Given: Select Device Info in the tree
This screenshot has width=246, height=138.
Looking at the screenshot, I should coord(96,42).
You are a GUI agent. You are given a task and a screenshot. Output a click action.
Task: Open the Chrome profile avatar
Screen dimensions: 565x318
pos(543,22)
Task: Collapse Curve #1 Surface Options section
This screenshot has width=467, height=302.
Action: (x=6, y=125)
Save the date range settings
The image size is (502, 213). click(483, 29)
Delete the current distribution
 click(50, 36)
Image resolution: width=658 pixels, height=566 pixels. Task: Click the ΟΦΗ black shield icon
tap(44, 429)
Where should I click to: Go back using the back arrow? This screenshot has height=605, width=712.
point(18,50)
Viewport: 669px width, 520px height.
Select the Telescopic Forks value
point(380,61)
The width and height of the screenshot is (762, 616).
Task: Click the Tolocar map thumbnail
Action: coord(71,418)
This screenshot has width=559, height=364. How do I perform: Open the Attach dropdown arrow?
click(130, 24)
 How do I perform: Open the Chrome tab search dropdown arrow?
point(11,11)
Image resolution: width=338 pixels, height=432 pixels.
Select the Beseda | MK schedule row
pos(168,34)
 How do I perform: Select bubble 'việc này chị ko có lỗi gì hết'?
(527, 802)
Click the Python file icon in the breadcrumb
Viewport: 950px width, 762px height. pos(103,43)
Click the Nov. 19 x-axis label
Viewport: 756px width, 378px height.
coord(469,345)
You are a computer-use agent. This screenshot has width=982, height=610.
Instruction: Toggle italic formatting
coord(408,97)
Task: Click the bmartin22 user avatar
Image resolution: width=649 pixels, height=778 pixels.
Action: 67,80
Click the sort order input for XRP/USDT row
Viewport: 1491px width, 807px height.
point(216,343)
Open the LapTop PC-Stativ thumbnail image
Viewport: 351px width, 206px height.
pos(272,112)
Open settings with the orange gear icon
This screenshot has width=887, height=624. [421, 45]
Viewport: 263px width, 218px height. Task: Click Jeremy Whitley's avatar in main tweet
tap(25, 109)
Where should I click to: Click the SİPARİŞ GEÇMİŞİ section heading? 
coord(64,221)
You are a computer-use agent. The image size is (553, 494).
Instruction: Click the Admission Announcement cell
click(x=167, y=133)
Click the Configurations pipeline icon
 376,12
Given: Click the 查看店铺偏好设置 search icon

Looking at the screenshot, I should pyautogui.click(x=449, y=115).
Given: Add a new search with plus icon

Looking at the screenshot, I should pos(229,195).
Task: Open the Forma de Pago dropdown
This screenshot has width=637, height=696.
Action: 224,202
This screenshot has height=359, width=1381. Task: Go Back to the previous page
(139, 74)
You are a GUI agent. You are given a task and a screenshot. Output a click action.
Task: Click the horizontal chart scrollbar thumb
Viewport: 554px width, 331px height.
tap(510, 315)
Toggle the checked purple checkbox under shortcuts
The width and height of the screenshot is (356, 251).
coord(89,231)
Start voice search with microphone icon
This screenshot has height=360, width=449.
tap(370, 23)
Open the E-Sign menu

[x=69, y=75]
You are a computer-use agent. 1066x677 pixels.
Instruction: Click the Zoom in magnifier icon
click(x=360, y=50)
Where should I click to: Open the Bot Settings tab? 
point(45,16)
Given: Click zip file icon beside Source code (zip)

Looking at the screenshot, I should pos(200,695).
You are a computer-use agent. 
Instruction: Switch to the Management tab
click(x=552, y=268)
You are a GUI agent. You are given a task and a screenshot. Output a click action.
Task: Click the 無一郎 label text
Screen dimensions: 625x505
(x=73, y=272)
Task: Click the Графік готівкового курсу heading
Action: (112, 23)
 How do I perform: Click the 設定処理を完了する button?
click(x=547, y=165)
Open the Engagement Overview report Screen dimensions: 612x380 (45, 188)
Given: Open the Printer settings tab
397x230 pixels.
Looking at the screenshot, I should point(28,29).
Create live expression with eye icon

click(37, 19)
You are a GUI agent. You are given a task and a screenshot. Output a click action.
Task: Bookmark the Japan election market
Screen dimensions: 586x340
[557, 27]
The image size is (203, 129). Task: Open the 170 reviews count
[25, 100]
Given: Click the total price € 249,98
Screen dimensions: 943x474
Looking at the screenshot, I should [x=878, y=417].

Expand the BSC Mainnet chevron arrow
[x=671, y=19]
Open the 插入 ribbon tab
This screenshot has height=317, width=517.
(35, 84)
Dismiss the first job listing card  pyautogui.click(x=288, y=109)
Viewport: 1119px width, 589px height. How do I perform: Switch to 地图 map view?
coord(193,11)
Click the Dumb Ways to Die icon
⁂
WORK INSTRUCTIONS
An accurate, complete transcription of the records above is needed.

WRITTEN RESPONSE
Given: Select Device Info in the tree
This screenshot has width=246, height=138.
Looking at the screenshot, I should coord(96,42).
You are a GUI agent. You are given a task and a screenshot. Output a click action.
Task: Open the Chrome profile avatar
Screen dimensions: 565x318
pos(543,22)
Task: Collapse Curve #1 Surface Options section
This screenshot has width=467, height=302.
Action: (x=6, y=125)
Save the date range settings
The image size is (502, 213). click(483, 29)
Delete the current distribution
 click(50, 36)
Image resolution: width=658 pixels, height=566 pixels. Task: Click the ΟΦΗ black shield icon
tap(44, 429)
Where should I click to: Go back using the back arrow? This screenshot has height=605, width=712.
point(18,50)
Viewport: 669px width, 520px height.
Select the Telescopic Forks value
point(380,61)
The width and height of the screenshot is (762, 616).
Task: Click the Tolocar map thumbnail
Action: coord(71,418)
This screenshot has width=559, height=364. How do I perform: Open the Attach dropdown arrow?
click(130, 24)
 How do I perform: Open the Chrome tab search dropdown arrow?
point(11,11)
Image resolution: width=338 pixels, height=432 pixels.
Select the Beseda | MK schedule row
pos(168,34)
 How do I perform: Select bubble 'việc này chị ko có lỗi gì hết'?
(527, 802)
Click the Python file icon in the breadcrumb
Viewport: 950px width, 762px height. pos(103,43)
Click the Nov. 19 x-axis label
Viewport: 756px width, 378px height.
coord(469,345)
You are a computer-use agent. This screenshot has width=982, height=610.
Instruction: Toggle italic formatting
coord(408,97)
Task: Click the bmartin22 user avatar
Image resolution: width=649 pixels, height=778 pixels.
Action: 67,80
Click the sort order input for XRP/USDT row
Viewport: 1491px width, 807px height.
point(216,343)
Open the LapTop PC-Stativ thumbnail image
Viewport: 351px width, 206px height.
pos(272,112)
Open settings with the orange gear icon
This screenshot has width=887, height=624. [421, 45]
Viewport: 263px width, 218px height. Task: Click Jeremy Whitley's avatar in main tweet
tap(25, 109)
Where should I click to: Click the SİPARİŞ GEÇMİŞİ section heading? 
coord(64,221)
You are a computer-use agent. The image size is (553, 494).
Instruction: Click the Admission Announcement cell
click(x=167, y=133)
Click the Configurations pipeline icon
 376,12
Given: Click the 查看店铺偏好设置 search icon

Looking at the screenshot, I should pyautogui.click(x=449, y=115).
Given: Add a new search with plus icon

Looking at the screenshot, I should pos(229,195).
Task: Open the Forma de Pago dropdown
This screenshot has width=637, height=696.
Action: 224,202
This screenshot has height=359, width=1381. Task: Go Back to the previous page
(139, 74)
You are a GUI agent. You are given a task and a screenshot. Output a click action.
Task: Click the horizontal chart scrollbar thumb
Viewport: 554px width, 331px height.
tap(510, 315)
Toggle the checked purple checkbox under shortcuts
The width and height of the screenshot is (356, 251).
coord(89,231)
Start voice search with microphone icon
This screenshot has height=360, width=449.
tap(370, 23)
Open the E-Sign menu

[x=69, y=75]
You are a computer-use agent. 1066x677 pixels.
Instruction: Click the Zoom in magnifier icon
click(x=360, y=50)
Where should I click to: Open the Bot Settings tab? 
point(45,16)
Given: Click zip file icon beside Source code (zip)

Looking at the screenshot, I should pos(200,695).
You are a computer-use agent. 
Instruction: Switch to the Management tab
click(x=552, y=268)
You are a GUI agent. You are given a task and a screenshot. Output a click action.
Task: Click the 無一郎 label text
Screen dimensions: 625x505
(x=73, y=272)
Task: Click the Графік готівкового курсу heading
Action: (112, 23)
 How do I perform: Click the 設定処理を完了する button?
click(x=547, y=165)
Open the Engagement Overview report Screen dimensions: 612x380 (45, 188)
Given: Open the Printer settings tab
397x230 pixels.
Looking at the screenshot, I should point(28,29).
Create live expression with eye icon

click(37, 19)
You are a GUI agent. You are given a task and a screenshot. Output a click action.
Task: Bookmark the Japan election market
Screen dimensions: 586x340
[557, 27]
The image size is (203, 129). Task: Open the 170 reviews count
[25, 100]
Given: Click the total price € 249,98
Screen dimensions: 943x474
Looking at the screenshot, I should [x=878, y=417].

Expand the BSC Mainnet chevron arrow
[x=671, y=19]
Open the 插入 ribbon tab
This screenshot has height=317, width=517.
(35, 84)
Dismiss the first job listing card  pyautogui.click(x=288, y=109)
Viewport: 1119px width, 589px height. How do I perform: Switch to 地图 map view?
coord(193,11)
Click the Dumb Ways to Die icon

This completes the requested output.